START DATA FOR THE TASK

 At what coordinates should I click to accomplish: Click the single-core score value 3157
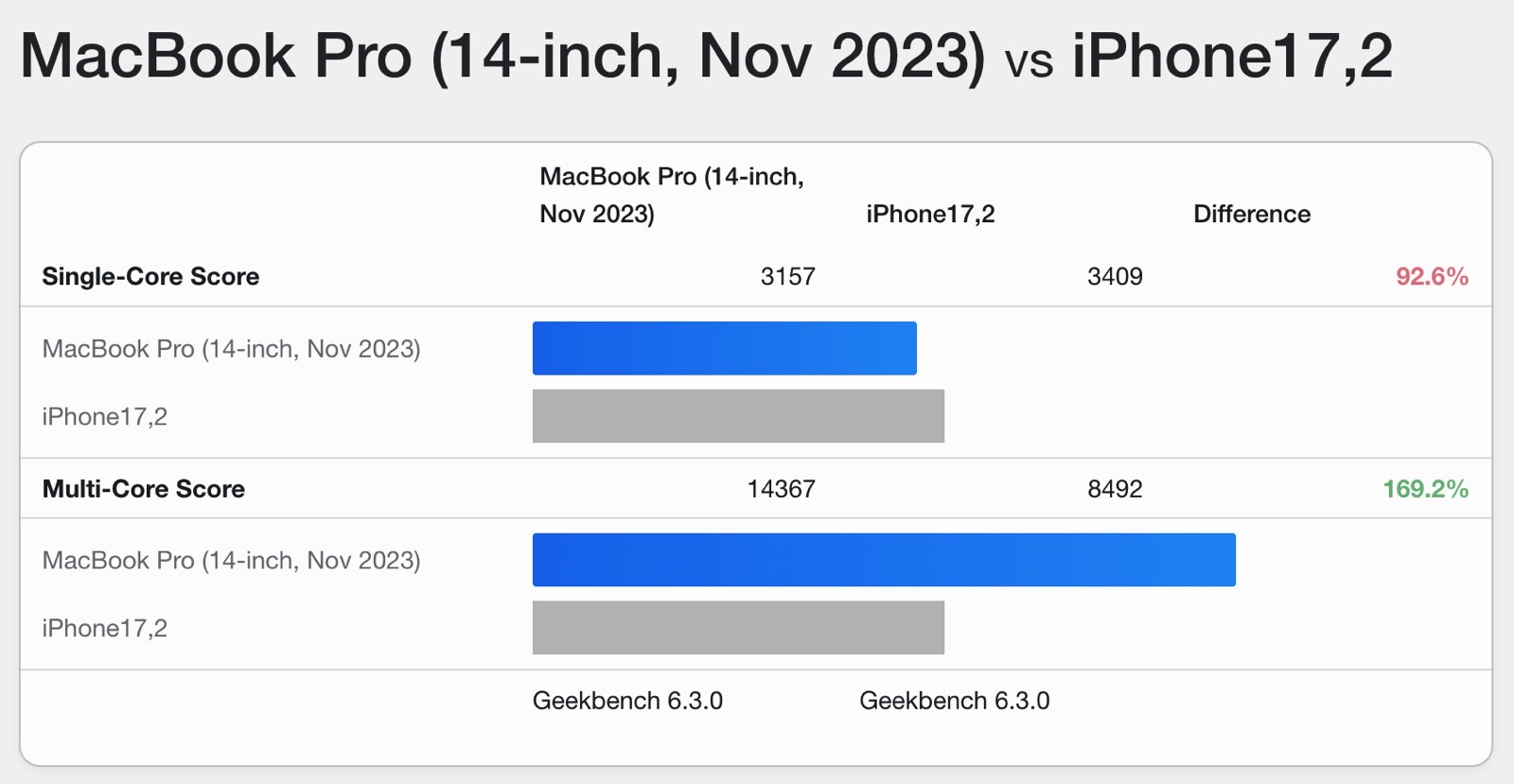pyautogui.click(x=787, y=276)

END DATA FOR THE TASK
START DATA FOR THE TASK

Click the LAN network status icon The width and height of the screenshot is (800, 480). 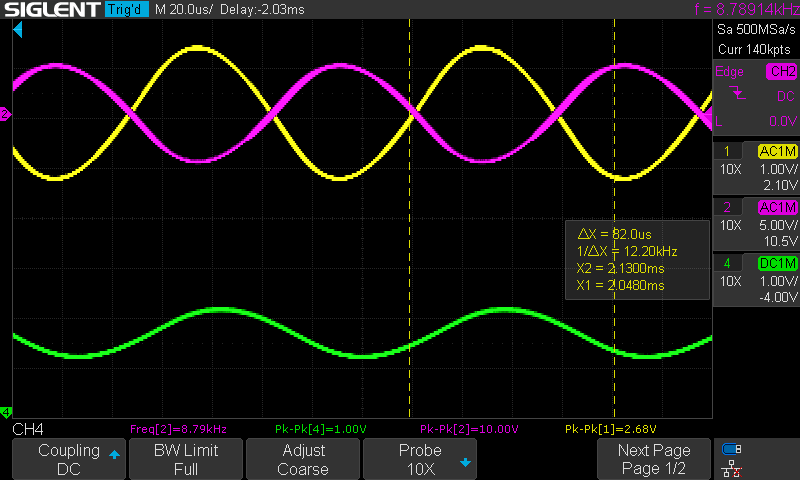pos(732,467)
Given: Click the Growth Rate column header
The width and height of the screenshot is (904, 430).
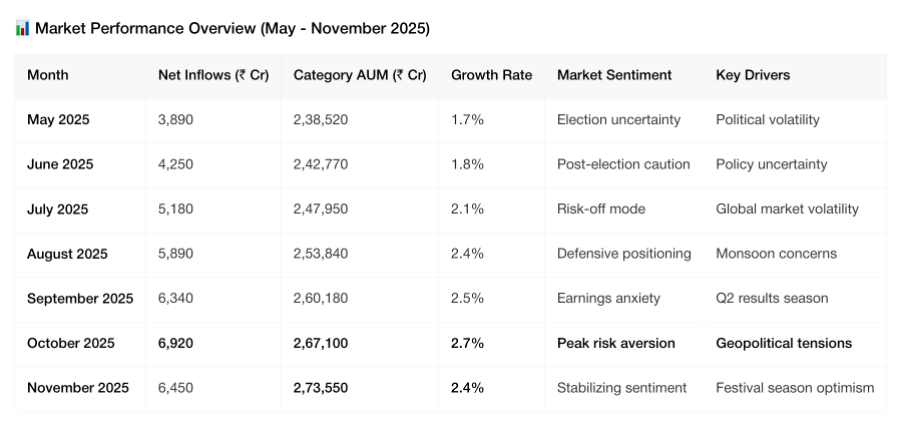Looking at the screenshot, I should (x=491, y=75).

END DATA FOR THE TASK

INSTRUCTIONS FOR THE TASK:
Recast the records between the lines holding "Given: Click the Growth Rate column header" and "Looking at the", inclusive, as a Markdown table with the columns Nr and Line, numbering each row and leaving out blank lines and pictures.

TASK OUTPUT:
| Nr | Line |
|---|---|
| 1 | Given: Click the Growth Rate column header |
| 2 | The width and height of the screenshot is (904, 430). |
| 3 | Looking at the screenshot, I should (x=491, y=75). |